In the summer when the days are longer, this means we are exposed to more light, Breus explains. On top of this, daylight saving time is in effect in most of the U.S. during summer which adds another hour of evening sunshine. "Light exposure affects our circadian rhythm, the internal clock that makes us active during the day and sleepy at night," says Breus.

Similarly, the summer heat can also impact how we snooze. "Sleep follows our core body temperature cycle," says Breus, adding that it can be harder to sleep well if the body can't cool down at night.

The warmer weather and longer days also mean more fun. People are often more active and social during the summer months and stay up or out later compared to other seasons, says Breus.

Fortunately, there are some simple strategies to combat these obstacles and help you get a better night of sleep. Breus shares some of the biggest sleep mistakes he sees people making and how to avoid them to sleep better and longer.

Mistake #1: Nighttime skincare in bright bathroom lights

Since we're already getting increased sunlight exposure from longer summer days, says Breus, additional exposure to light in the evening can lead to later bedtimes and less hours of sleep.

Light inhibits the production of melatonin, says Breus, which is "the key that starts the engine for sleep." Melatonin is a hormone produced by the body which is released in response to darkness, TODAY previously reported.

Breus recommends trying to get most of your light exposure earlier in the day and limiting exposure in the evening from things like indoor lights, lamps or screens. This may also mean altering your nightly skincare routine, he adds.

"A lot of people take off makeup or do a skincare routine right before bed in this tremendously brightly lit mirror," says Breus. Depending on the brightness of your bathroom or mirror lights and the length of your skincare routine, this can really mess with your sleep.

"That super bright environment is basically telling your brain it’s morning time and it’s not going to be producing that melatonin," says Breus. You don't need to do your skincare routine in the dark, but you may want to time it earlier in the night, he adds. "Right after dinner or around six or seven o'clock, do your skincare routine and give yourself some time so that way you don’t get that tremendous light (before bed)," says Breus.

In addition to avoiding indoor light exposure right before bed, Breus recommends trying blackout curtains and eye masks.

Mistake #2: Exercising within 2-3 hours of bedtime

Our core body temperature varies, but tends to be higher later in the day. "It rises until about 10:30 pm at night then it falls, and when it falls, that’s a signal to your brain to release melatonin," Breus explains. Being outdoors in summer weather and hot indoor environments (like that sweaty group fitness room at the gym) can make it harder for us to cool down.

Exercising also raises the body’s core temperature and it can remain raised for hours after our workout ends, says Breus. "If you're too hot, you don’t get the melatonin release and that can inhibit your sleep," he explains.

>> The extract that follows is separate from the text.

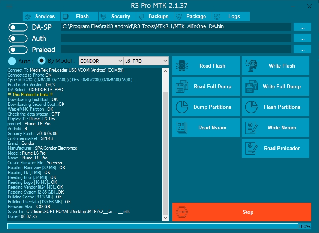Browse for DA-SP file with ... button
The height and width of the screenshot is (233, 319).
pyautogui.click(x=302, y=27)
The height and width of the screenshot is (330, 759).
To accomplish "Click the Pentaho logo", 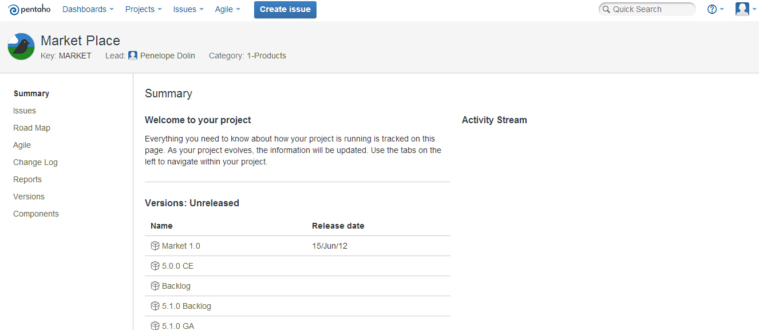I will point(30,9).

"Avoid exercising too close to bedtime, probably about two and a half to three hours before bed," says Breus.

Breus also recommends keeping your bedroom temperature at about 65 to 68 degrees at night, which is optimal for sleeping. During the summer, use air conditioning, fans and window shades to keep the bedroom cooler, says Breus.

Mistake #3: Drinking alcohol right before you go to sleep

Summer is typically the season where we stay up later and out longer. "People’s social lives are livelier in summer, leading to them drink more alcohol, eat later and socialize a little later," says Breus. In addition to this, summer is a more popular time for vacationing.

While it's important to enjoy yourself and have fun, people should be aware of how certain summertime activities can disrupt their sleep routine, Breus adds.

One of these activities is drinking late at night. Since alcohol can interfere with sleep, says Breus, it's never a good idea to imbibe too close to your bedtime. "While this pertains to all times of the year, some people may find they drink alcohol more commonly in the summer, so it's best to avoid it for several hours before bed," says Breus.